[发明专利]分析物检测

说明书

一种用于检测靶标分析物的载体分子，包含限定中央孔隙的分子框架和对靶标分析物具有特异性的结合部分。结合部分结合至框架并定位，使得靶标分析物在结合至结合部分时位于中央孔隙中。载体分子应用于样品中靶标分析物的检测和/或定量。

技术领域

本发明涉及用于靶标分析物检测的载体分子、包含载体分子的组合物和试剂盒以及使用载体分子检测样品中靶标分析物的方法。更具体地，本发明涉及包含对所述靶标分析物具有特异性的结合部分所结合的分子框架的载体分子。

背景技术

疾病生物标志物的快速和廉价检测在现代保健中变得日益重要，其中不断增加的注意力集中在早期诊断。由于相关生物标志物通常仅以极低浓度存在，因此这提供了巨大技术挑战。理想地，诊断测定将能够检测小体积复杂临床样品中极少生物标志物的存在。当前金标准临床诊断测定通常基于整体平均免疫测定，如ELISA(酶联免疫吸附测定)。在这些中，结合部分，如抗体或抗体模拟物用于捕获样品中的相关生物标志物，并且通常，每个抗体-生物标志物相互作用促使较小的量达到积累的测定信号。然而，不再能够识别个体免疫相互作用，并且仅将它们自身显示为这种整体平均信号。有争议地，以单一实体分辨率，而不是通过整体平均技术检测生物标志物的能力为超低生物标志物浓度的检测提供了显著优势。
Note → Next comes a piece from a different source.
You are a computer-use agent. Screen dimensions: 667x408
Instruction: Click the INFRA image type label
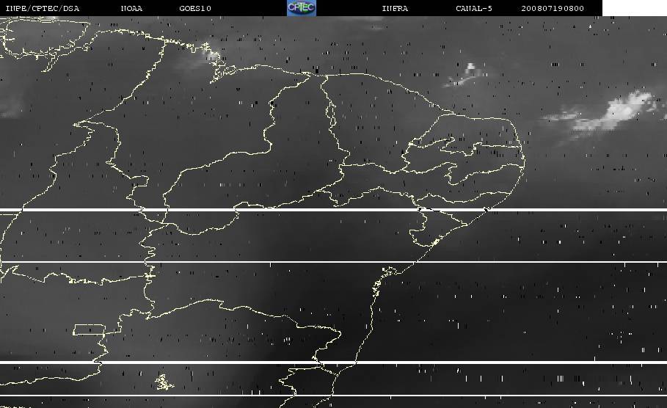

在近些年已发展的多种单分子方法中，其中跨纳米孔施加电压并将电压以随时间变化的电化学电流的形式脉冲的纳米孔用于检测单个蛋白的用途是有前景的方法。在本文中，移位通过纳米孔的单一蛋白在否则将稳定的离子电流中引起短暂调节。该方法已在一些单分子蛋白和DNA检测研究中使用。

然而，除了这些进步之外，仍存在显著困难。从复杂混合物检测特定分子是非常困难的，因为当纳米孔直径大于分子尺寸时，单一实体的移位速度通常较高，并因此移位仅导致产生弱信号和相应低的信噪比。此外，由不同蛋白所产生的信号通常非常类似并且难以区分。为了解决这些限制，已实施了多种策略，包括通过小心选择电解质和开发高带宽电子设备来减缓蛋白移位。另外，已研究了纳米孔的化学和生物学改性(修饰，modification)以及混合纳米孔的使用来提高灵敏性和选择性。最近，已利用大载体分子，包括纳米颗粒、抗体和长直链dsDNA分子来容纳受试者分子并借此提高质量，并因此降低受试者分子的移位速度。

尽管由于修饰和工程化系统的容易性，已成功使用了DNA基(DNA-based)载体并且提供了适合的载体系统，但是长直链DNA载体不是无限制的—它们倾向于形成结(knots)和扭结(kinks)，这些已知在纳米孔移位期间提供假阳性信号。此外，由于多个DNA分子通过纳米孔，基于移位取向和高堵塞率，已注意到信号中的显著变化。为了试图克服这些限制，近期的工作已将单分子荧光与纳米孔检测组合以实施单分子结合测定。尽管精巧，但是与不需要标记的简单电学读取系统相反，这种方法通过引入标记和复杂光学装置消除了纳米孔传感的关键优势。

发明内容

考虑到这些问题，已设计了本发明。

根据本发明的第一方面，提供了用于靶标分析物检测和/或定量的载体分子，所述载体分子包括：

分子框架，其限定中央孔隙；和

对靶标分析物具有特异性的结合部分，其中所述结合部分结合至所述框架并定位，使得靶标分析物在结合至所述结合部分时位于所述中央孔隙。

所述分子框架可以由核酸、蛋白、肽或其混合物形成。

因此，在一些实施方式中，所述分子框架包含核酸。所述核酸可以是DNA、RNA或核酸类似物或其混合物。

如本文所使用的，应理解“核酸类似物”表示DNA或RNA的结构类似物，其设计以杂交至互补核酸序列。核酸类似物可以在其磷酸酯主链、糖基和/或核碱基方面不同于DNA或RNA。核酸类似物的实例包括(但不限于)苏糖核酸、二醇核酸、吗啉代寡聚物、肽核酸(PNA)、锁核酸“LNA”、2'-O-甲基核酸、2'-氟代核酸、硫代磷酸酯和金属膦酸盐。